Influenced by American civil rights activist and singer Paul Robeson early in his career, his leftist ideas led him to the Indian People's Theatre Association (IPTA). With respect to literary craft he was attached to Jyoti Prasad Agarwala and Bishnu Prasad Rabha, both of whose compositions were rich in revolutionary ideas. Today, he is revered for carrying their legacy forth beyond the Northeast as well.
Nabina Das, author of the recent short-story collection House of the Twining Roses, comments on her love for Hazarika's songs. "The famous Dola, Hey Dola is an anthem for progressive writers, activists, students all over India. For me, particularly, Bhupen-da's lesser known Bangla songs such as Aaj jibon khunje paabi are unique in that they marry Bangla lyrics to the Assamese "Bihu-xuriya", complete with the pepa (horn pipe) tune and effusive claps of the hands."
 
Das reminded me of the forgotten songs of the tea garden tribes. The romances of Jhumur dancers are immortalised in Bhupen-da's songs. Shameli, Loshmi, Sompa and many other women in his songs spoke directly to their lovers and the society in general; even this was radical for its time. Axom Dekhor Baagicare, Jigi Jagi Jau and Jonokpuror Janokiye all throw light on the lives of the hardworking tea garden community; their hopes, disappointments and their irrevocable determination to continue the celebration that is life. As they left their homes and settled in Assam, they also dance to the tunes of Husori, Bihu, Borgeet and Bagrumba. According to Bhupen Da, who explored their part of the story in the making of Assamese identity, they would love to be called "Assamese".
 
"A united world may be a myth, but not the desire for it" elucidated Nabina further, "Especially as a world traveller in his songs, Bhupen Hazarika stands out as a peoples' poet and singer. If one looks at songs like Aji Idor Majhlisot (today, in this Eid gathering) or Romjanore Roja Gol (Ramzan's fast is over), Hazarika's oeuvre acquires a special dimension. Addressing subcontinental minority traditions for him is not a ritual, but a seamless part of his music subtext. Similarly, Hindi movie compositions and much older songs of his are notable for their freshness."

"Aji Eid majhlisote ekeloge bohise
Aji Eid majhlisote Rahim Chacau bohise
Aji Eid majhlisote Fatema Pehiyu bohise...

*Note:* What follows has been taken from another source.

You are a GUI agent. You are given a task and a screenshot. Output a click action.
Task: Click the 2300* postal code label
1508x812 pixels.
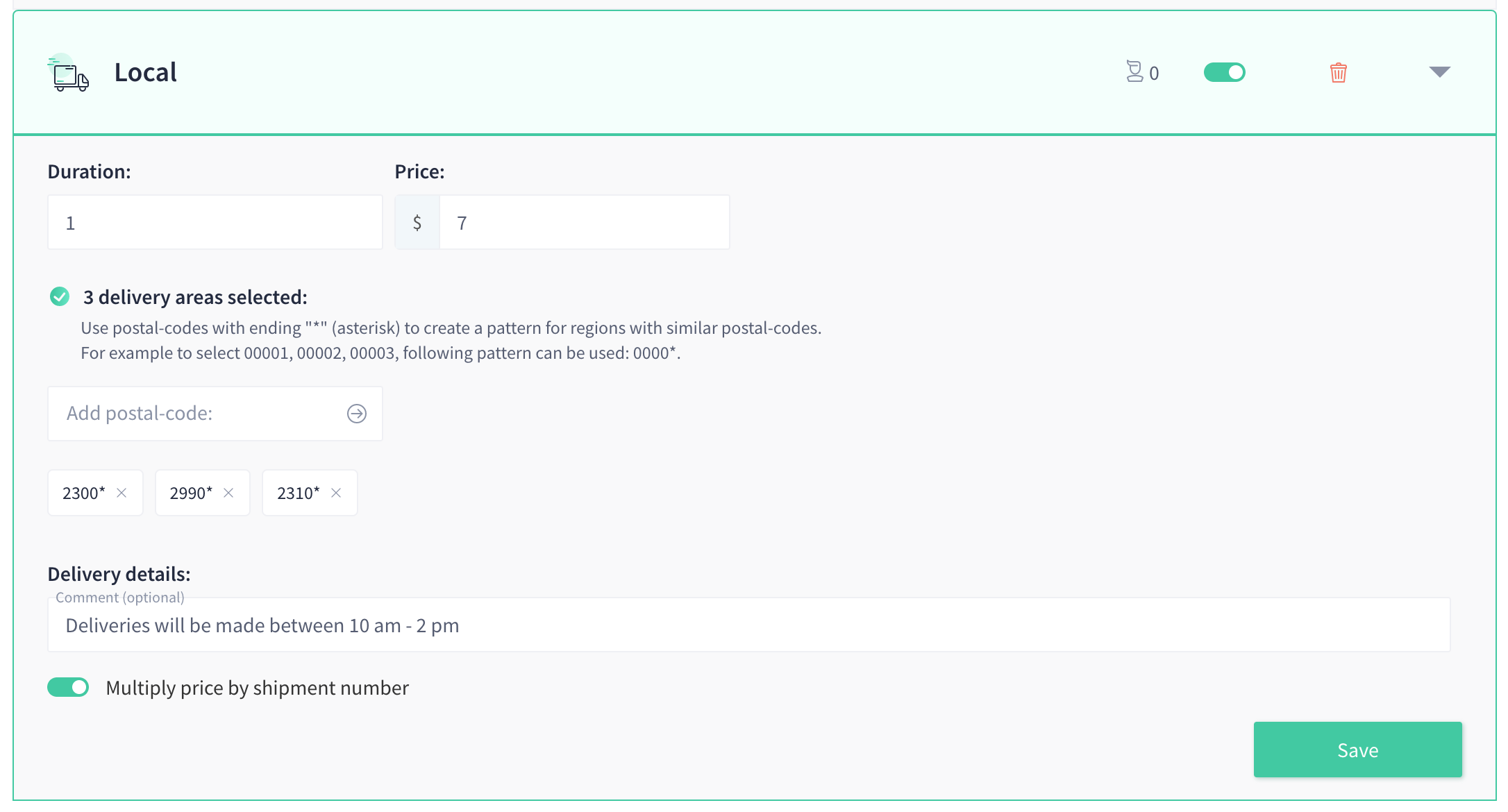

Insaaniyat loi mehfilot aamiyu bohusun"
Today in this Eid gathering, they have all come together
Today in this Eid gathering Uncle Rahim too has come
Today in this Eid gathering Aunt Fatema too has come
Let us all gather with humanity, in today's mehfil
 
Sung along with Mohd Rafi, Jasho Bora, Meera Singh and others, this song blends Persian/Arabic elements into the Assamese language, much like the ghazals he had composed, a very famous one being Shamma Thakile Zaroor Zaroor. Aji Eid Majhlisot was featured in a film called Lotighoti in 1966.
 
Today, in honour of his compositions, Tezpur University in Assam funds a Bhupen Hazarika fellowship awarded for full-time research on performing arts of the region, ethnicity and indigenous cultures. Some of his other lesser known-works are his attempts to revive the Debodaxi (Devadasi) dance of Assam, his contribution in consolidating the identity of Goalpora people and Muslims through Lokageet (folk songs) and his work on Azan Fakir's Zikirs (a form of devotional song).

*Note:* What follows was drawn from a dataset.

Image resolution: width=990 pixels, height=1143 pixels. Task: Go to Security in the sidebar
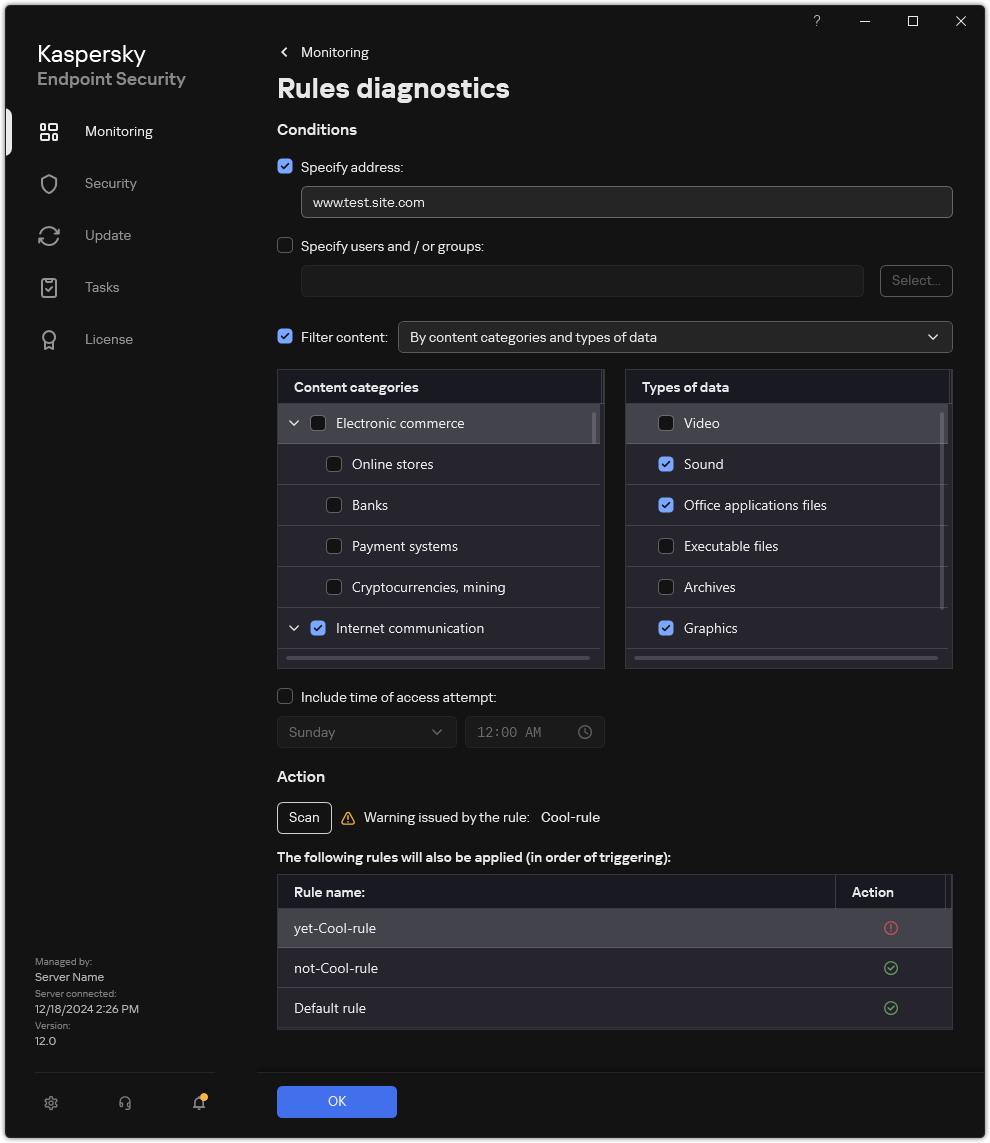[x=110, y=183]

For three years now on every 8 September, I feel the restlessness of Kans grasses ("Kohua Bon") and imagine how Bhupen-da would have reacted to the current atrocities committed against some of the communities he championed. He had, after all, realised this danger many years back when he sang "Manuhe manohor baabe, jodihe okonu nabhabe, bhabibo kunenu kua?", a rather prosaic translation of which would be, "If we don't look out for each other, who will?"
 
I am blessed to have heard from Bhupen-da himself, many years ago in school, "Just as language cannot be defined merely by some syllables...culture doesn't only comprise of songs, dances and moral dictums... culture is a way of life, a vision... (Sanskriti eti jibon drishti)".